今は取り敢えず彼女の後ろを黙って歩く事としよう。
何か分かってから動いても良いだろう。
*
「これはこれはぁ、こりゃぁ、きのうもぉおこしいただいたぁあ…」
なまったるい話し方だなぁ。
話しかけてきた人はなんだか現在稀に見る超リアルおっとり属性持ちとお見受けする女性だった。
「その貴重な才能を大切にして下さい。」
「えぇ?」
変な奴だと言いたい顔しているが、知らん。
気付いた時には手を握っていたが、知らん。
「あのぉ、きょうはなにしにぃ?」
「はい。彼にゲートを見せてあげて下さい。それとついでに色々と教えて上げてくれると嬉しいです。」
「わぁかりましたぁ」
俺はおっとりさん手を引かれ(自分で案内されれば行ける自信はもちろんあるが、敢えてそう言わない。)、一つの部屋に招き入れられる。
そこには見覚えのある鉄製の扉が真ん中に佇んでいた。(ゲートと言うから門の形なのかと思っていた。)

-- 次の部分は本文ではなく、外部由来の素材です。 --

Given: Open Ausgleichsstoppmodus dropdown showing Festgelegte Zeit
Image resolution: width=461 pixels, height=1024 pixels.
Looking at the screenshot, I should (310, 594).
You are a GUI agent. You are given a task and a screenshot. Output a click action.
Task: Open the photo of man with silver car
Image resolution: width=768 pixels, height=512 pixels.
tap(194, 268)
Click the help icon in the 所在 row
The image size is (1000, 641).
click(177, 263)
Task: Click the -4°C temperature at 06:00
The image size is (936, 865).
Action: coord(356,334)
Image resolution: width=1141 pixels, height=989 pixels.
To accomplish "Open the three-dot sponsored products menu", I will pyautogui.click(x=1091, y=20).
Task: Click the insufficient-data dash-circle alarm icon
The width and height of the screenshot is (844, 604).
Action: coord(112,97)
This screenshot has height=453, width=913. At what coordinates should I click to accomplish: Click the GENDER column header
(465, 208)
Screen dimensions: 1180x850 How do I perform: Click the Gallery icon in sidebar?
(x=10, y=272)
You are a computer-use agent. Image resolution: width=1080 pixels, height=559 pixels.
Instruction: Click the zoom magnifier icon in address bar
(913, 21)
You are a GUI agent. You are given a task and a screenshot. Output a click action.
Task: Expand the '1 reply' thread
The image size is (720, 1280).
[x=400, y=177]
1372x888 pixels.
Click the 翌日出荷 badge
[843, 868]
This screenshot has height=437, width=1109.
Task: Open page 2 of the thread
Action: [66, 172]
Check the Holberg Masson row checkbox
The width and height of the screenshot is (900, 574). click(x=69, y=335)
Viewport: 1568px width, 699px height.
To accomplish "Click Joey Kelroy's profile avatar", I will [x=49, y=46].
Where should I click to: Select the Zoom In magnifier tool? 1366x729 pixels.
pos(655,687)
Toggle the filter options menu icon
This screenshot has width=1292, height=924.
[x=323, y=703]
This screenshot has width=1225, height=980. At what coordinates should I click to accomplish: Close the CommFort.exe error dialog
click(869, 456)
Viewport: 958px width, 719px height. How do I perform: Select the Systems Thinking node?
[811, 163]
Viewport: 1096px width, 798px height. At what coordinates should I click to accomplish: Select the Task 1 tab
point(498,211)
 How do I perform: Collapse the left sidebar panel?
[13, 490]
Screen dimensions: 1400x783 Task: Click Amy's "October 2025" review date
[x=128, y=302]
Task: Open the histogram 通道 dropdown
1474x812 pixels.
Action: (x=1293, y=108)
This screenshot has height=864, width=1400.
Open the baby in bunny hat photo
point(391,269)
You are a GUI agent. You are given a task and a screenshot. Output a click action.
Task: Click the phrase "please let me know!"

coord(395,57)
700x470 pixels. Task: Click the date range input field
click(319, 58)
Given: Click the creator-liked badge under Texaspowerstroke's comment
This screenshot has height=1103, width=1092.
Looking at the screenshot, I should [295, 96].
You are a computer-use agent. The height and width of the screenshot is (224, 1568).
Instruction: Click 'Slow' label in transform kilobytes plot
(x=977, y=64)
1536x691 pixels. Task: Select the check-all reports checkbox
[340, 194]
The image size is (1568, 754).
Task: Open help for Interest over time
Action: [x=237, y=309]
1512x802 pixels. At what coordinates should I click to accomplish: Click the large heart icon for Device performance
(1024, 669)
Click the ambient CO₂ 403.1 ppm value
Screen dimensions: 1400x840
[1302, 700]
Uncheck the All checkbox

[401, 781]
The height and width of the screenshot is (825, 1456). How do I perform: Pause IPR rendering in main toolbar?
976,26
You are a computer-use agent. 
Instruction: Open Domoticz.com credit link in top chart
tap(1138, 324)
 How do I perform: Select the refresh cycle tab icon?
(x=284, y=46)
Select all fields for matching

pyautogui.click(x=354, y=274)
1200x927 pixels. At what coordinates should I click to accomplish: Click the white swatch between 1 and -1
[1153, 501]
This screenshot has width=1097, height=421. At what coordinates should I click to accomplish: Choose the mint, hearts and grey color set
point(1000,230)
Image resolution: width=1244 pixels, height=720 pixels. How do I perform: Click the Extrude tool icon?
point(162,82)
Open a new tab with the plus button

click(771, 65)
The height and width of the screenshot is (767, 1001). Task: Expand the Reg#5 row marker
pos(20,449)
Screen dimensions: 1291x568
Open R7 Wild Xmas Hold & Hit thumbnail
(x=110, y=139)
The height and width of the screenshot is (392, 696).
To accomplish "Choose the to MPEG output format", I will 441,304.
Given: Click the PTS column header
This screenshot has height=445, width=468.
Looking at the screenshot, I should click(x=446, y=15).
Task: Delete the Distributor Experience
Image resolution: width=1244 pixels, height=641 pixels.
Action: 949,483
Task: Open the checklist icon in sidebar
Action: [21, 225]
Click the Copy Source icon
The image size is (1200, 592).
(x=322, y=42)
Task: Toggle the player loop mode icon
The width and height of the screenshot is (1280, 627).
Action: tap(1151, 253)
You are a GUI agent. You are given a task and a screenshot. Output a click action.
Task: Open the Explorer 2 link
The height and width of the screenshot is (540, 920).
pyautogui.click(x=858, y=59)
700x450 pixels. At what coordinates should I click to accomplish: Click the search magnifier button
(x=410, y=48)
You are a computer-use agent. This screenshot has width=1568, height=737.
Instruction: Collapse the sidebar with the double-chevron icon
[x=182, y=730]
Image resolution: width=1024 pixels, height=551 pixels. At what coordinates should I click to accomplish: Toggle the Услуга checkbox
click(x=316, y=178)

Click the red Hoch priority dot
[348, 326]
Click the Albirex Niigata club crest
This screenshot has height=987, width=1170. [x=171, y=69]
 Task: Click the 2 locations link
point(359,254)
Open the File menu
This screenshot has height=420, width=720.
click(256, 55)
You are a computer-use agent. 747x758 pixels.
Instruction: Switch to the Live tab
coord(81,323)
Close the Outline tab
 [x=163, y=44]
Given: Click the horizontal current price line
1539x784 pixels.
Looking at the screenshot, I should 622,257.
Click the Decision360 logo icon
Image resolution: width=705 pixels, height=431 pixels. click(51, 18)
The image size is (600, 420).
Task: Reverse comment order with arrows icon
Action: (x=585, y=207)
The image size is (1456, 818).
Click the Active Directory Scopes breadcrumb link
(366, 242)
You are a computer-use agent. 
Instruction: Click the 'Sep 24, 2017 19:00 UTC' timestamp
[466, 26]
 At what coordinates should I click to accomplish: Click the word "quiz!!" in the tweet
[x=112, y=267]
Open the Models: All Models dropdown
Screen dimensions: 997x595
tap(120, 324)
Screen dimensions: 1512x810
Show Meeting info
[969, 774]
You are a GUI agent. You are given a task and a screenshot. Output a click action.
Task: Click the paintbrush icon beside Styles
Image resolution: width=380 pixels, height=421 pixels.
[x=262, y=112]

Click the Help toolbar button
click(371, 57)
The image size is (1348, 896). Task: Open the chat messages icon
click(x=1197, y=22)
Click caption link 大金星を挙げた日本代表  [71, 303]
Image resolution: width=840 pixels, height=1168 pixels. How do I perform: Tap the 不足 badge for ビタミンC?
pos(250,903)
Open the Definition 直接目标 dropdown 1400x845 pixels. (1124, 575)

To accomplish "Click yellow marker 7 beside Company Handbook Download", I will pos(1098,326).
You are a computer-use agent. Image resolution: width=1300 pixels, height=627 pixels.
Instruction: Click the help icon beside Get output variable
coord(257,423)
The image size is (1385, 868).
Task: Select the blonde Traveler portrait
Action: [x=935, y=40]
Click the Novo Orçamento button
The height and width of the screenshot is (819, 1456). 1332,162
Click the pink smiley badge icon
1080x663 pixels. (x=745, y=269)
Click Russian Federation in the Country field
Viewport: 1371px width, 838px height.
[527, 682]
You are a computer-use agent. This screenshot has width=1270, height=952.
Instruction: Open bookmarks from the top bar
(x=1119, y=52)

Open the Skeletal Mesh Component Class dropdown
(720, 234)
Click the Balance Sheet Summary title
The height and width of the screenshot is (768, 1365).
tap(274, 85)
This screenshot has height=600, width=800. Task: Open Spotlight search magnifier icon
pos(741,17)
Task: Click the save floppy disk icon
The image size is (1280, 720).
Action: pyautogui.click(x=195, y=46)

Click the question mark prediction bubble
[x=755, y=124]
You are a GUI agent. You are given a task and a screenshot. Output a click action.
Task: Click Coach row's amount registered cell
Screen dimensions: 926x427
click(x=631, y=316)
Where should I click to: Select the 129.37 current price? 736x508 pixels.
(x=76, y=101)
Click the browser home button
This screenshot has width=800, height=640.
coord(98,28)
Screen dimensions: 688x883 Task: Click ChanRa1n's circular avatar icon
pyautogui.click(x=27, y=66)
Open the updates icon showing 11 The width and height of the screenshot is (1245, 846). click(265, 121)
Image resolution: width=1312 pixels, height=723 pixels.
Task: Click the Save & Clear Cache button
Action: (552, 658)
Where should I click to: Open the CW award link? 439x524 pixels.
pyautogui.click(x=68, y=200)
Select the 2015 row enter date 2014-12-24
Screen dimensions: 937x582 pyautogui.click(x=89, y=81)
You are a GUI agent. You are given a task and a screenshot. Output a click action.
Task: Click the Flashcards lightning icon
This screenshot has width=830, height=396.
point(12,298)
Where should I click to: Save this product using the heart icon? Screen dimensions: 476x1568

「今ぁ、アイドリングモードですのでこんなかんじですけどぉ…でもねぇ使うとバアァァァアアって光って魔方陣が、とびかうんですキレイなんですぅよぉ…」
「はぁ…そうなんすねぇ…」
と、語尾を真似ながらまじまじ見る。
やはり、あの時の扉と同じ…死後に見た扉だ。
何も分からず、吸い込まれていった…
*
「どうでした?」
部屋を出て直ぐのロービーに、金髪少女は居た。
「ああ、うん色々説明受けました。」
「そうですか、何か得る物があった様に見えます。」
あと、
「あの、もっと砕けた話し方で良いかな? あと、名前も教えてくれ。」
驚きの顔したと思ったら、直ぐそれは嬉しみに満ちた顔になる。
「よろこんで!、 私の名前はシルネ・ガレット・クレイスです。私も私らしく会話して良いですか?」
「分かった、俺は垣間 青斗、青斗でよろしく。」
「うん、今更名前を聞いていない事に気づいた仲だけど、これからよろしくね?」
微笑む天才だろう、この娘。
めちゃくちゃ、可愛い、冗談ではなく。
*
これから、俺は多分死にかけるとは思う。
今の状況で予想がつく。
でも、手伝うと言った手前やってやるしかない、元いた世界に未練があるわけでない。まだマシなこの世界とあんな地獄とじゃあ大違いだ。
戻りたくはない。
尚更ここにいて、やっていかなければいけない事があるなら是非とも宜しく願いたい。
「はい、これを身につけて、これを持ってと…」
物凄いドレスアップ…と言えば間違っていないだろうな。
しかし、一般的に指すドレスアップではなく、武器の装備にプレートアーマー等の防具を装備と色々だ。
「……凄い装備品の数々だ。」
「そうですよねぇ、私一人では持て余してしまっているので、こうして仮想空間を作ってそこに放り込んでおかないと、とても持ち歩けないんだー。」
仮想空間を作って放り込む?
「仮想空間っていうのは、魔術の世界では有名な術式行使で…結構ややこしい仕組みだから、理解出来るのに時間がかかって、とても大変だったよ。」
何を思い出したのか、非常に重苦しい苦笑いを浮かべていた。